According to the World Wildlife Foundation (WWF), “Sea levels are rising and oceans are becoming warmer. Longer, more intense droughts threaten crops, wildlife and freshwater supplies. From polar bears in the Arctic to marine turtles off the coast of Africa, our planet’s diversity of life is at risk from the changing climate.” 

The question then becomes, what can our global society do about this crisis? How can we mitigate the effects of climate change now and into the future? How might we regain a sense of environmental justice? The Earthshot prize aims to address these questions and lead on the way forward, as we enter a new era focused on maintaining a delicate balance between the environment and its inhabitants. 

It is stated in the Qur’an that individuals and societies have a collective responsibility to be good stewards of the natural world. In this vein, the Earthshot Prize mirrors AKDN’s own efforts to find solutions to environmental crises, particularly for communities who are most at risk from climate change. As a Founding Partner of the award, AKDN brings its many decades of experience working to improve quality of life in some of the most environmentally vulnerable habitats in Asia and Africa.
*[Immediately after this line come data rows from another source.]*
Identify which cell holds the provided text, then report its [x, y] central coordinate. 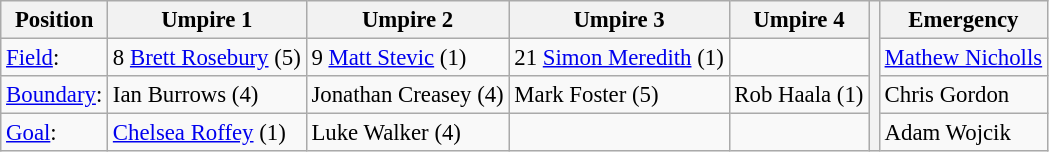
Boundary: [54, 95]
Umpire 1 [208, 20]
Adam Wojcik [963, 133]
Chris Gordon [963, 95]
8 Brett Rosebury (5) [208, 58]
Rob Haala (1) [799, 95]
9 Matt Stevic (1) [408, 58]
Goal: [54, 133]
Mathew Nicholls [963, 58]
Chelsea Roffey (1) [208, 133]
Umpire 4 [799, 20]
Umpire 3 [619, 20]
21 Simon Meredith (1) [619, 58]
Field: [54, 58]
Jonathan Creasey (4) [408, 95]
Umpire 2 [408, 20]
Mark Foster (5) [619, 95]
Ian Burrows (4) [208, 95]
Emergency [963, 20]
Position [54, 20]
Luke Walker (4) [408, 133]
Pinpoint the cell where the given text exists, returning its [X, Y] midpoint coordinate. 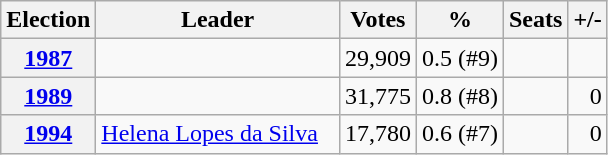
29,909 [378, 58]
1989 [48, 96]
31,775 [378, 96]
1987 [48, 58]
0.5 (#9) [460, 58]
Election [48, 20]
1994 [48, 134]
0.6 (#7) [460, 134]
Seats [535, 20]
0.8 (#8) [460, 96]
Helena Lopes da Silva [218, 134]
Votes [378, 20]
+/- [588, 20]
% [460, 20]
17,780 [378, 134]
Leader [218, 20]
Provide the (x, y) coordinate of the cell's center where the given text is located.  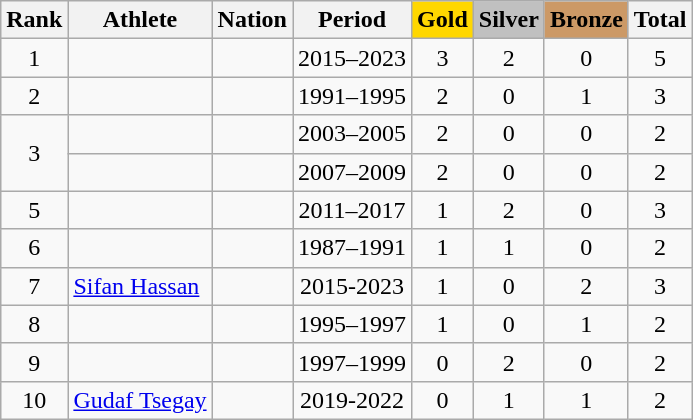
2007–2009 (352, 172)
2015–2023 (352, 58)
1987–1991 (352, 248)
Silver (508, 20)
2011–2017 (352, 210)
Period (352, 20)
Athlete (140, 20)
Gudaf Tsegay (140, 400)
2003–2005 (352, 134)
1995–1997 (352, 324)
Gold (443, 20)
7 (34, 286)
9 (34, 362)
Nation (252, 20)
Rank (34, 20)
2019-2022 (352, 400)
2015-2023 (352, 286)
8 (34, 324)
1991–1995 (352, 96)
Sifan Hassan (140, 286)
Bronze (586, 20)
6 (34, 248)
Total (660, 20)
1997–1999 (352, 362)
10 (34, 400)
The inaugural cycle of Earthshot Prizes was awarded to the Republic of Costa Rica for their efforts to protect and restore nature, including doubling the country’s forests since the 1990s; Takachar from India for developing a machine that converts crop residue into biofuel and fertilizer, and reducing smoke emissions by up to 98%; Coral Vita from the Bahamas, which grows coral on land to replant in oceans, and gives life to dying ecosystems; the City of Milan for developing a city-wide food waste policy that recovers food from supermarkets and canteens to distribute to the neediest citizens; and Enapter for its AEM Electrolyser technology that turns renewable electricity into emission-free hydrogen gas, to fuel cars and planes and heat homes.

These winners, along with others working in the field of environmental protection, provide inspiration to individuals and communities around the world, and offer examples of how anyone can do more to help sustain the earth for future generations.
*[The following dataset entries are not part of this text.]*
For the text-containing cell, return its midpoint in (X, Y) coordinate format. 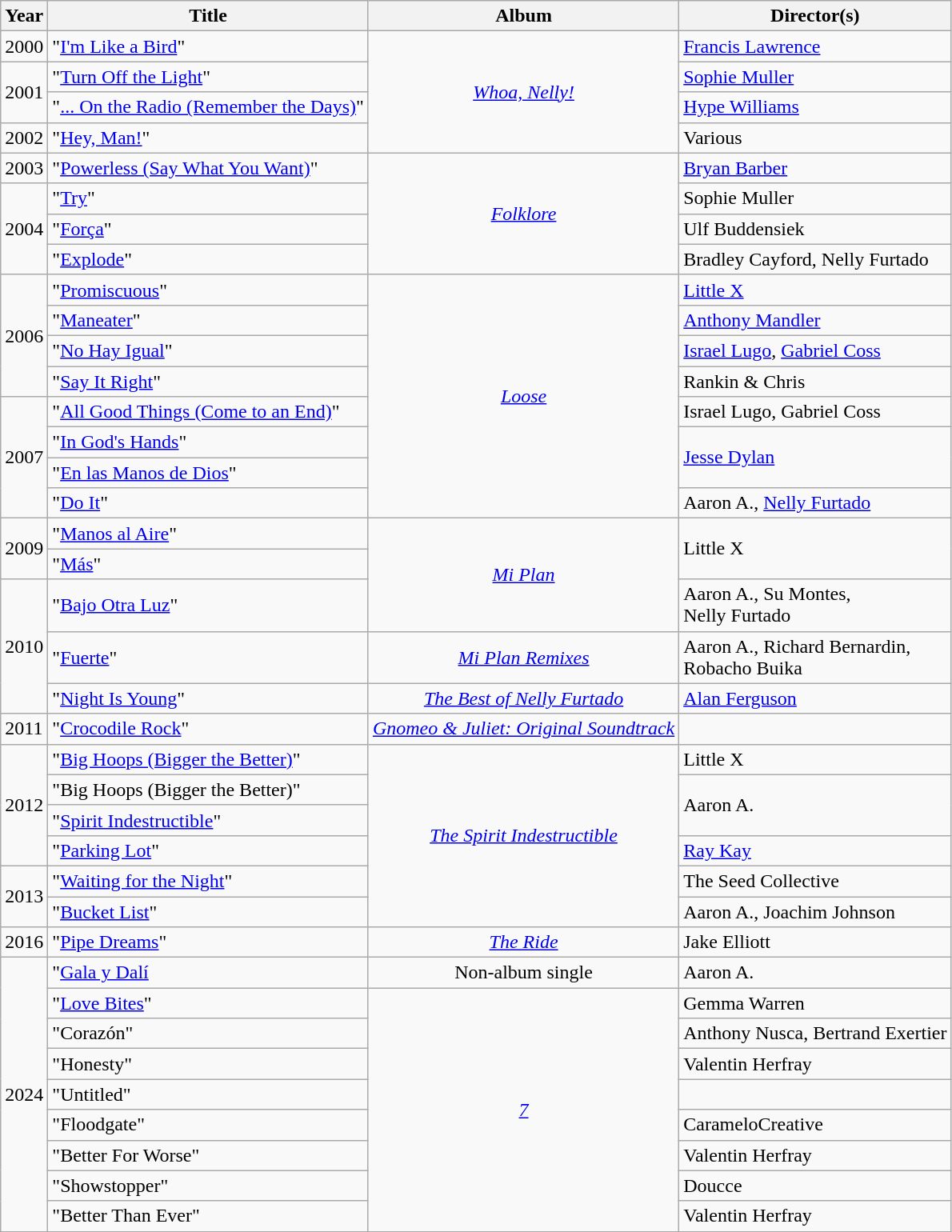
Aaron A., Nelly Furtado (815, 503)
"Showstopper" (208, 1186)
Loose (523, 396)
"Bucket List" (208, 911)
2016 (24, 942)
"Better For Worse" (208, 1155)
2013 (24, 896)
"... On the Radio (Remember the Days)" (208, 107)
Gnomeo & Juliet: Original Soundtrack (523, 729)
The Seed Collective (815, 881)
"No Hay Igual" (208, 350)
"Hey, Man!" (208, 138)
Gemma Warren (815, 1003)
"Manos al Aire" (208, 534)
Year (24, 16)
"Love Bites" (208, 1003)
"Força" (208, 229)
"Pipe Dreams" (208, 942)
Ray Kay (815, 850)
"Corazón" (208, 1034)
2000 (24, 46)
Mi Plan (523, 574)
Doucce (815, 1186)
7 (523, 1110)
Jesse Dylan (815, 458)
"En las Manos de Dios" (208, 473)
Anthony Nusca, Bertrand Exertier (815, 1034)
"Night Is Young" (208, 698)
2010 (24, 646)
"Waiting for the Night" (208, 881)
"Spirit Indestructible" (208, 820)
"Powerless (Say What You Want)" (208, 168)
Jake Elliott (815, 942)
Non-album single (523, 973)
"Promiscuous" (208, 290)
2003 (24, 168)
The Best of Nelly Furtado (523, 698)
2012 (24, 805)
Ulf Buddensiek (815, 229)
2004 (24, 229)
2007 (24, 458)
Various (815, 138)
"Fuerte" (208, 658)
"I'm Like a Bird" (208, 46)
The Ride (523, 942)
Rankin & Chris (815, 382)
2006 (24, 335)
"Untitled" (208, 1094)
Album (523, 16)
"Honesty" (208, 1064)
"Floodgate" (208, 1125)
Mi Plan Remixes (523, 658)
2011 (24, 729)
"Gala y Dalí (208, 973)
"Crocodile Rock" (208, 729)
Folklore (523, 214)
"Do It" (208, 503)
Anthony Mandler (815, 320)
2024 (24, 1094)
2009 (24, 549)
Aaron A., Joachim Johnson (815, 911)
Aaron A., Su Montes, Nelly Furtado (815, 605)
"Turn Off the Light" (208, 77)
2001 (24, 92)
"Better Than Ever" (208, 1216)
"Bajo Otra Luz" (208, 605)
"All Good Things (Come to an End)" (208, 412)
"Más" (208, 564)
"Maneater" (208, 320)
Bradley Cayford, Nelly Furtado (815, 259)
2002 (24, 138)
Aaron A., Richard Bernardin, Robacho Buika (815, 658)
Director(s) (815, 16)
Hype Williams (815, 107)
"In God's Hands" (208, 442)
Bryan Barber (815, 168)
"Say It Right" (208, 382)
"Parking Lot" (208, 850)
Alan Ferguson (815, 698)
"Explode" (208, 259)
Title (208, 16)
"Try" (208, 198)
CarameloCreative (815, 1125)
Whoa, Nelly! (523, 92)
Francis Lawrence (815, 46)
The Spirit Indestructible (523, 835)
Galeeb Kachra, an environmental scientist consultant who works for government agencies, said, “In the longer term, consider how your career can help the environment, what you can do through civil society, and how you can get involved in reducing your carbon footprint.”

“Take inspiration and examples from the Imam’s guidance on improving Quality of Life by taking care of our environment individually and collectively. Both the AKDN and small civil society groups in our local communities offer many examples, spanning habitat, housing, and humanitarian assistance.” 

Every individual, institution, and organization can commit to this endeavour and do their part, however small it may be, from recycling, reduction of waste, judicial usage of water and fuel, to advocating for zero carbon footprint. As Mr Ruhl concludes, “Don’t do nothing. Tell all your friends to do something. If everybody does something, it would be so fantastic.”